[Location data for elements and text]
Start

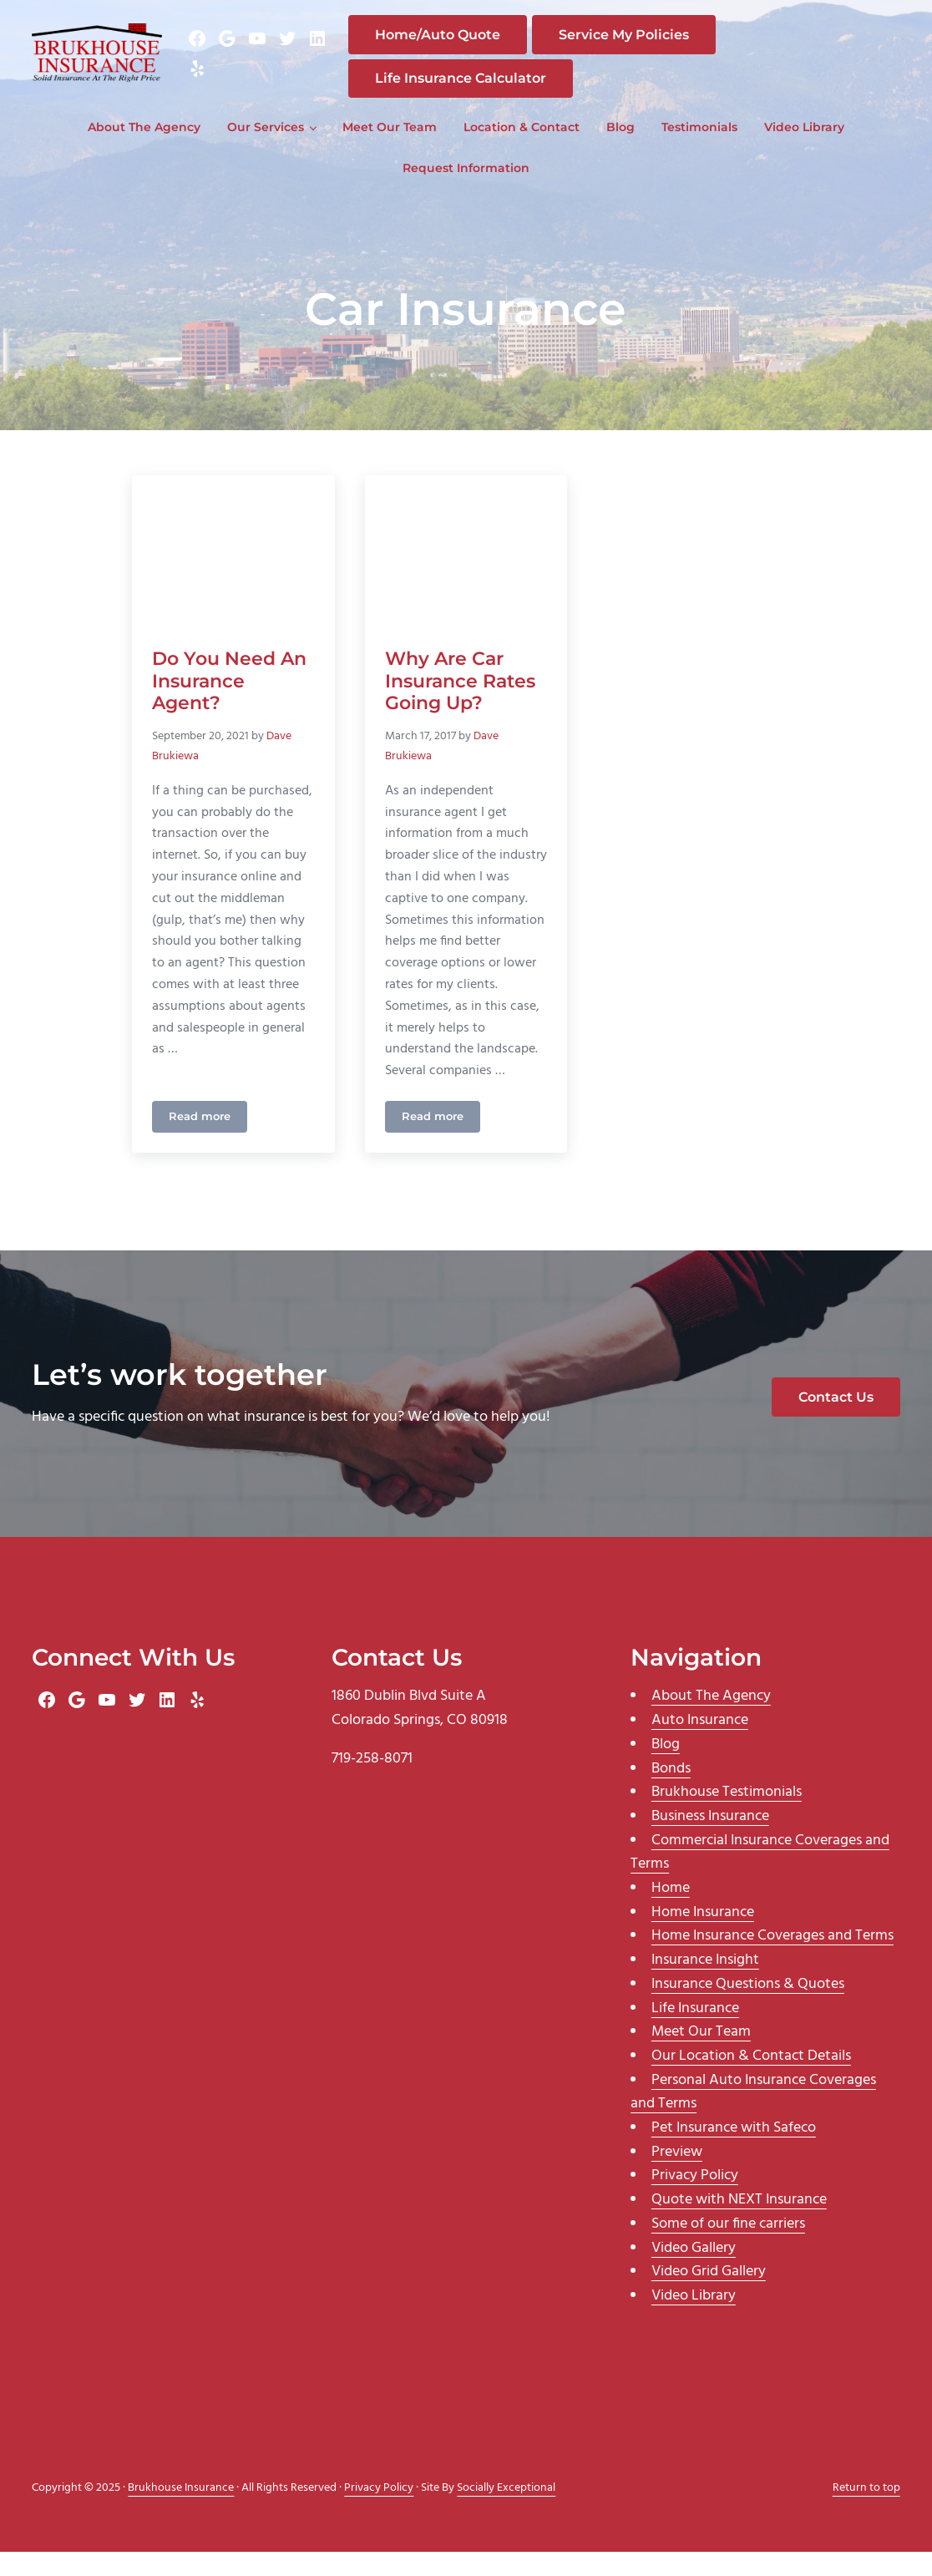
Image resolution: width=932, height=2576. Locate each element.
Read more (208, 1143)
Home (670, 1912)
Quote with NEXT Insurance (739, 2224)
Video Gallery (693, 2272)
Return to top (866, 2512)
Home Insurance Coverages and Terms (772, 1961)
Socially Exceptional (506, 2512)
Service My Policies (640, 46)
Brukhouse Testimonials (726, 1816)
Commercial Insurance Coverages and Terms (760, 1877)
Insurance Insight (705, 1984)
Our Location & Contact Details (751, 2080)
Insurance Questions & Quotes (747, 2008)
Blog (665, 1769)
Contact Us (836, 1421)
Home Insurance (702, 1936)
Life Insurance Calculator (476, 90)
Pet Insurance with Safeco (733, 2152)
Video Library (693, 2320)
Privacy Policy (694, 2200)
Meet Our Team (701, 2056)
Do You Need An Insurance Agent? (229, 703)
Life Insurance (695, 2033)
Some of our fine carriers (728, 2248)
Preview (676, 2176)
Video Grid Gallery (708, 2296)
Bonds (671, 1793)
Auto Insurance (699, 1744)
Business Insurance (710, 1840)
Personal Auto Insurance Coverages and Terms (753, 2116)
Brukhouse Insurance (181, 2512)
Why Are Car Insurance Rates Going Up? (460, 703)
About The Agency (711, 1721)
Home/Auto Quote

End

**TO BE DONE:** Recast all the records above as a numbered list with one line per entry. Skip blank lines and leave the pictures out.

**ANSWER TO THE EXERCISE:**
1. Image resolution: width=932, height=2576. Locate each element.
2. Read more (208, 1143)
3. Home (670, 1912)
4. Quote with NEXT Insurance (739, 2224)
5. Video Gallery (693, 2272)
6. Return to top (866, 2512)
7. Home Insurance Coverages and Terms (772, 1961)
8. Socially Exceptional (506, 2512)
9. Service My Policies (640, 46)
10. Brukhouse Testimonials (726, 1816)
11. Commercial Insurance Coverages and Terms (760, 1877)
12. Insurance Insight (705, 1984)
13. Our Location & Contact Details (751, 2080)
14. Insurance Questions & Quotes (747, 2008)
15. Blog (665, 1769)
16. Contact Us (836, 1421)
17. Home Insurance (702, 1936)
18. Life Insurance Calculator (476, 90)
19. Pet Insurance with Safeco (733, 2152)
20. Video Library (693, 2320)
21. Privacy Policy (694, 2200)
22. Meet Our Team (701, 2056)
23. Do You Need An Insurance Agent? (229, 703)
24. Life Insurance (695, 2033)
25. Some of our fine carriers (728, 2248)
26. Preview (676, 2176)
27. Video Grid Gallery (708, 2296)
28. Bonds (671, 1793)
29. Auto Insurance (699, 1744)
30. Business Insurance (710, 1840)
31. Personal Auto Insurance Coverages and Terms (753, 2116)
32. Brukhouse Insurance (181, 2512)
33. Why Are Car Insurance Rates Going Up? (460, 703)
34. About The Agency (711, 1721)
35. Home/Auto Quote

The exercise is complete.